Background: Cleft mitral valve without an ostium primum defect, referred to as isolated cleft mitral valve, has been the subject of many reports; yet its morphology and operability remain incompletely understood.
Methods: The anatomic findings in 36 postmortem cases, five explanted hearts, and relevant clinical data constitute the material basis of this report. Cardiac catheterization data were available in 29 cases and two-dimensional echocardiograms in 13 cases.

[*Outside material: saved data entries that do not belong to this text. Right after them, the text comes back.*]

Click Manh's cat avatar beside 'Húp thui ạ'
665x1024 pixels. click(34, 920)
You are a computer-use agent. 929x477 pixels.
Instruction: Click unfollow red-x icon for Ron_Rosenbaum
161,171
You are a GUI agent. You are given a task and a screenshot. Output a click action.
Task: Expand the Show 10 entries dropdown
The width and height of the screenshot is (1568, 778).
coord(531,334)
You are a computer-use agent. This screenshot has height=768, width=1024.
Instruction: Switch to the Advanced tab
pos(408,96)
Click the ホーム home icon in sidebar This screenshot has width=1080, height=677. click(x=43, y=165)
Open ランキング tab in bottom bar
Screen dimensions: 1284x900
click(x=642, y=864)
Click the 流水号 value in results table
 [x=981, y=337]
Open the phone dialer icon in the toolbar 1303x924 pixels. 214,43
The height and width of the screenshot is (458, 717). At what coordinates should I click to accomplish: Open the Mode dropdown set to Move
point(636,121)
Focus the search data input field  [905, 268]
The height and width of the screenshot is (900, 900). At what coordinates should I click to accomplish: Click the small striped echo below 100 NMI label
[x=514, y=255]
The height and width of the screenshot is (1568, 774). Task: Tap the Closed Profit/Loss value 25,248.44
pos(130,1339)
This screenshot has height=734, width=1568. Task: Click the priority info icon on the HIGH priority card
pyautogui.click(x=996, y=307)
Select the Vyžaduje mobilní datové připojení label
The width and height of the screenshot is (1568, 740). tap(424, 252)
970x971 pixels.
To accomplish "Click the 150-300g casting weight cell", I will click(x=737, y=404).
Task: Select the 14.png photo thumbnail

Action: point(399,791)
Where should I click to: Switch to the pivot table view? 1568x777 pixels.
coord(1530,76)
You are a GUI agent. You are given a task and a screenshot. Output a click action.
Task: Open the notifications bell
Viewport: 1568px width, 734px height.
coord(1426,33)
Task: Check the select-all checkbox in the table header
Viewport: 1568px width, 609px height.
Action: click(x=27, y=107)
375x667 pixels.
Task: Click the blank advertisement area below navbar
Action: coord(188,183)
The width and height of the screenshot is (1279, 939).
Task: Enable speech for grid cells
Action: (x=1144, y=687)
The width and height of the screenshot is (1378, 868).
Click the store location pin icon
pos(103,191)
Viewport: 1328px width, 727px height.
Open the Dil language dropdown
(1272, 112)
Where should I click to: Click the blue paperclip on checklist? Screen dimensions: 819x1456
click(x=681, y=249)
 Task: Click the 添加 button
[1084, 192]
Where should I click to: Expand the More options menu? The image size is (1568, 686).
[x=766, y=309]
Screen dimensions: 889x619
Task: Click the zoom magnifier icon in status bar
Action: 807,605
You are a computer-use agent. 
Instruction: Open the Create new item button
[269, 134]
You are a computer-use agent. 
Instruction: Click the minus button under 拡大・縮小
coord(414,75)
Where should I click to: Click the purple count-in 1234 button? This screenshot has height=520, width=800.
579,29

Results: Twenty cases had normally related great arteries with subpulmonary conus. Of these cases 4 (20%) had tetralogy of Fallot and 1 had tricuspid atresia. Twenty-one cases had abnormal ventriculoarterial relationships with subaortic or bilateral conus resulting in transposition in 16 (76%) and double-outlet right ventricle in 5 (24%). In the cases with normally related great arteries, the morphology of the ventricular septal defect and the mitral cleft were similar to those of the more complete forms of atrioventricular canal defects. The mitral cleft usually resulted in progressive mitral regurgitation, which can be treated by surgical closure of the cleft. In the cases with abnormal conus, the morphology of the ventricular septal defect and the mitral cleft did not resemble atrioventricular canal defects. The attachment of the cleft usually produced obstruction of the left ventricular pulmonary outflow tract. Surgical repair of the cleft cannot eliminate this obstruction.
Conclusions: There are two different anatomic types of isolated cleft mitral valve: the canal type, and abnormal conus type. Diagnosis of the associated ventriculoarterial relationships helps to guide their surgical treatment.